START Records for the exercise

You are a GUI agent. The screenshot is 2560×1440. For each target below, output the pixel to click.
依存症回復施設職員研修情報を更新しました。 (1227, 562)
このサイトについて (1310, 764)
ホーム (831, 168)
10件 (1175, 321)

END Records for the exercise

» **Task statement**
Could you print every record above exactly as it appears?

» **Response to this exercise**
You are a GUI agent. The screenshot is 2560×1440. For each target below, output the pixel to click.
依存症回復施設職員研修情報を更新しました。 (1227, 562)
このサイトについて (1310, 764)
ホーム (831, 168)
10件 (1175, 321)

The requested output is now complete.